#### WHAT YOU NEED TO DO:
Find every line of the listing below where "Event" appears, and copy it.
═══ STORED DATA
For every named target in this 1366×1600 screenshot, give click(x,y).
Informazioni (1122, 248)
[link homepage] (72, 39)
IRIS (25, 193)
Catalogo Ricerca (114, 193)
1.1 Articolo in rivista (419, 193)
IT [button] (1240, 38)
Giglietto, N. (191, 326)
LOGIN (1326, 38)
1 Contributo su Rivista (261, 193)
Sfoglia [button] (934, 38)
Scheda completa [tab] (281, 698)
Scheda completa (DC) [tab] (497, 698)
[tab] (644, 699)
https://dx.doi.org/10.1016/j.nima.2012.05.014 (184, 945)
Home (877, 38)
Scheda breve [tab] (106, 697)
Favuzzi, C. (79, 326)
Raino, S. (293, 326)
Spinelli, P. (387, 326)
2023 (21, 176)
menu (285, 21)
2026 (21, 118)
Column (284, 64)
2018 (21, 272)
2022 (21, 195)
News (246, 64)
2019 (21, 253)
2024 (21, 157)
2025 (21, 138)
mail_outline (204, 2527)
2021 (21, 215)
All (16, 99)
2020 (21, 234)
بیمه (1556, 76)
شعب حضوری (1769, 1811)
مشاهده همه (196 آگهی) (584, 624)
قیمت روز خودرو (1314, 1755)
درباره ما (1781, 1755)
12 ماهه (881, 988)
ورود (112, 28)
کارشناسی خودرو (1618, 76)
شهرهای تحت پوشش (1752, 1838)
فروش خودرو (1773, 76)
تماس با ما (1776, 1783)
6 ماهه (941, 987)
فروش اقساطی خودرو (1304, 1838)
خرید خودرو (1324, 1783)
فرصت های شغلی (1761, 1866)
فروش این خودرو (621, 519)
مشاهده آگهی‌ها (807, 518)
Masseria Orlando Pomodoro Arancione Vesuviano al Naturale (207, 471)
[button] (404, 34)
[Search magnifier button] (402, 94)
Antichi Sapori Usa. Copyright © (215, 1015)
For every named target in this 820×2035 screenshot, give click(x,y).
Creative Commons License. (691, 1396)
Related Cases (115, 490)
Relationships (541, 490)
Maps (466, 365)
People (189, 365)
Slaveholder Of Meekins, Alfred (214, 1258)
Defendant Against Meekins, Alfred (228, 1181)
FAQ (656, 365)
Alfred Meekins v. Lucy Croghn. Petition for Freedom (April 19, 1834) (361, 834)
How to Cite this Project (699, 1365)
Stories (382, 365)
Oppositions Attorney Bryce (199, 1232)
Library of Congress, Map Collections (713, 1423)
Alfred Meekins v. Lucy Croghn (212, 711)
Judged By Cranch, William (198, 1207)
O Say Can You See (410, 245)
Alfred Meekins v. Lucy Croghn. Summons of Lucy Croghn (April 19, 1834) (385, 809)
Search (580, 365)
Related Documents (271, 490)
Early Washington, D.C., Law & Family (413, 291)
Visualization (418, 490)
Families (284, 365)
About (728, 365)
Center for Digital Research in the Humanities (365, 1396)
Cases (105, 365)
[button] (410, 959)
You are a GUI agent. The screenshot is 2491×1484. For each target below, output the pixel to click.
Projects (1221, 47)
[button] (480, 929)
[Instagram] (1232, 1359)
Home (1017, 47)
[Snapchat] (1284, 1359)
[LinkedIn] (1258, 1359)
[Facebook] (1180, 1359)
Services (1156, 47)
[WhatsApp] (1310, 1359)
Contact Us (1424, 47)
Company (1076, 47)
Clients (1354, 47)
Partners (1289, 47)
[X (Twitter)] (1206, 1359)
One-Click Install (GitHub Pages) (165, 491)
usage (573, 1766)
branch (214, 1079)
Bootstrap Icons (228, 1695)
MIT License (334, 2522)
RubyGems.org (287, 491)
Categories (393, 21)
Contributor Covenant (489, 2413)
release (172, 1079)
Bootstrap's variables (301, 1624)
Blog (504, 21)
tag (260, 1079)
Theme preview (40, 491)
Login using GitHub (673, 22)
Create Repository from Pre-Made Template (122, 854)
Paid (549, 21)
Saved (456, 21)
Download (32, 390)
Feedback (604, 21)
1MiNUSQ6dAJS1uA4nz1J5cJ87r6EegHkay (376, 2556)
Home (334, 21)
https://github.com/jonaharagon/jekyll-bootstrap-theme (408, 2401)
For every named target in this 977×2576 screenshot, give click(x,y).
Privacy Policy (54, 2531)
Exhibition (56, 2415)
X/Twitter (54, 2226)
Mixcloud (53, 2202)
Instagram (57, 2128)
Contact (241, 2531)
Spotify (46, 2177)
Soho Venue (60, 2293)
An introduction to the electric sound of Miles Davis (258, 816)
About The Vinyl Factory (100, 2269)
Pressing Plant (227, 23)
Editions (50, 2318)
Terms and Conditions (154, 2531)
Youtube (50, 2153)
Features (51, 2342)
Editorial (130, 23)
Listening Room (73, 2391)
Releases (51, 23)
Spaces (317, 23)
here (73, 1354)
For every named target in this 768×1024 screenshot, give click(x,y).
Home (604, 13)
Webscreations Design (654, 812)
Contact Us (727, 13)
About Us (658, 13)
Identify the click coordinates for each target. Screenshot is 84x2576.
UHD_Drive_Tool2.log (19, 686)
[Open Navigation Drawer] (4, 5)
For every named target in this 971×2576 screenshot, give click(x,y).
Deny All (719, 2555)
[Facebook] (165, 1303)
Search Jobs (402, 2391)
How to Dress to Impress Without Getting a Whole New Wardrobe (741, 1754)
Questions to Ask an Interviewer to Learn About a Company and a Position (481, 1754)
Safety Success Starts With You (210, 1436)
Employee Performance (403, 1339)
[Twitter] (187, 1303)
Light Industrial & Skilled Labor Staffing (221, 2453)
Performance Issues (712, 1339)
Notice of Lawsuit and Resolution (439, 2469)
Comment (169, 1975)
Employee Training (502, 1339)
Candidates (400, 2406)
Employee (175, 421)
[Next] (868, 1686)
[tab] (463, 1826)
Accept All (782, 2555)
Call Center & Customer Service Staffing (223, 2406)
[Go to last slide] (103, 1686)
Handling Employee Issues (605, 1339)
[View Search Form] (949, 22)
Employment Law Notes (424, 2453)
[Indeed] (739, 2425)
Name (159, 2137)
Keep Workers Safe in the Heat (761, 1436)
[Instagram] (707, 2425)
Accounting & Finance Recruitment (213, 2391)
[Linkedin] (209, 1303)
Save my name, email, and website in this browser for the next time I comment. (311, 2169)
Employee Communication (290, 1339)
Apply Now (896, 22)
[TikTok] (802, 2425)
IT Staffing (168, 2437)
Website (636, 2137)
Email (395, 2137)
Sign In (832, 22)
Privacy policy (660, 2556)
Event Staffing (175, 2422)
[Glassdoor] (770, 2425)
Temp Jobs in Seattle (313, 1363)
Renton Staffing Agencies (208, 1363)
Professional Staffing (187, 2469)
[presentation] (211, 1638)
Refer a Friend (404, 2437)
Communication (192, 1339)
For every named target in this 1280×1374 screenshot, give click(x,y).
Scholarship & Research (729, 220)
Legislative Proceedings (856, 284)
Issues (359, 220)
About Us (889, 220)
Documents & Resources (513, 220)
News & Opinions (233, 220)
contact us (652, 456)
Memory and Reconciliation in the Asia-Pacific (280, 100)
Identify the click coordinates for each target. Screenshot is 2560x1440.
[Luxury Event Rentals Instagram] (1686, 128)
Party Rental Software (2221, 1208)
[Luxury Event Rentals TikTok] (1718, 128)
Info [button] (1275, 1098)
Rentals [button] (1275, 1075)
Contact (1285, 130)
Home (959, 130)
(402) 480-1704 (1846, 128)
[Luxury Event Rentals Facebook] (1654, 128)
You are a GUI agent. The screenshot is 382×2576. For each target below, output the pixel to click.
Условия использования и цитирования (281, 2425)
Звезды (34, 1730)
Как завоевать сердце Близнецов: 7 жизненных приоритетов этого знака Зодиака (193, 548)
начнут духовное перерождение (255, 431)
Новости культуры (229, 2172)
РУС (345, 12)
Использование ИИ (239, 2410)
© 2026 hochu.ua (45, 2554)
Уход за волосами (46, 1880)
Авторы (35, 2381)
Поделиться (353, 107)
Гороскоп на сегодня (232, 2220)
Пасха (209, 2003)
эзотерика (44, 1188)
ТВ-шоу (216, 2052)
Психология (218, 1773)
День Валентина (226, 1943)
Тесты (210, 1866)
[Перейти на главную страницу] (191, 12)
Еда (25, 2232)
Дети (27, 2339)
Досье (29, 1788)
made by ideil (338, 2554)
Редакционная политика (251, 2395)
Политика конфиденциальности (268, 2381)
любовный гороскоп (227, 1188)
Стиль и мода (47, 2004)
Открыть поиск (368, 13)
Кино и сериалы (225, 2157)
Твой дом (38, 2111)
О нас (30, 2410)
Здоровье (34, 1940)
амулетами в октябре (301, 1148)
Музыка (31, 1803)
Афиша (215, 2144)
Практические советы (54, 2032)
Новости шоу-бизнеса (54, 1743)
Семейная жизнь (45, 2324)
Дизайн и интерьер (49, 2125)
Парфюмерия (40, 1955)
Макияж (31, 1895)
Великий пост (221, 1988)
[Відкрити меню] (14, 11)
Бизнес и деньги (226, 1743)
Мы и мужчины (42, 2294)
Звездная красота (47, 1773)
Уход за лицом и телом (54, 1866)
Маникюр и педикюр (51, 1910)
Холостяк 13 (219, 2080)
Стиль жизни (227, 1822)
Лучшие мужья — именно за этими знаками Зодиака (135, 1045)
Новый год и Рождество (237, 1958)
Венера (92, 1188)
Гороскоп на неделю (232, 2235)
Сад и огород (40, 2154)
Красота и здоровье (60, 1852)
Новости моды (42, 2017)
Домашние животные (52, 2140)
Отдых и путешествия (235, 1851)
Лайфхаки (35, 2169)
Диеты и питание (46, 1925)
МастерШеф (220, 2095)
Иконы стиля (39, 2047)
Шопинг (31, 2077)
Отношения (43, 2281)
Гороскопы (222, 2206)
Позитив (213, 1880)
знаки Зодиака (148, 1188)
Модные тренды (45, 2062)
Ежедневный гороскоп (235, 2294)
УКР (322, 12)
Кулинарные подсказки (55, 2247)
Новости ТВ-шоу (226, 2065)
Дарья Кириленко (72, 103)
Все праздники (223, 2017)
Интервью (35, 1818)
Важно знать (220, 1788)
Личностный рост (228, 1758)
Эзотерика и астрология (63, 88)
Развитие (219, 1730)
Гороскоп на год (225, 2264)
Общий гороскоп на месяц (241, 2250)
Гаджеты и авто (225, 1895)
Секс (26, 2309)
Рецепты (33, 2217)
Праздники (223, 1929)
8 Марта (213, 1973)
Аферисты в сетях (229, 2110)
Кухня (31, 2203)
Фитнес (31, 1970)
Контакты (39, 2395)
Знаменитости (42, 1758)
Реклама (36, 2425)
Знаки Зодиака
══════
#### SOLUTION:
Event Staffing (175, 2422)
[Luxury Event Rentals Instagram] (1686, 128)
[Luxury Event Rentals TikTok] (1718, 128)
[Luxury Event Rentals Facebook] (1654, 128)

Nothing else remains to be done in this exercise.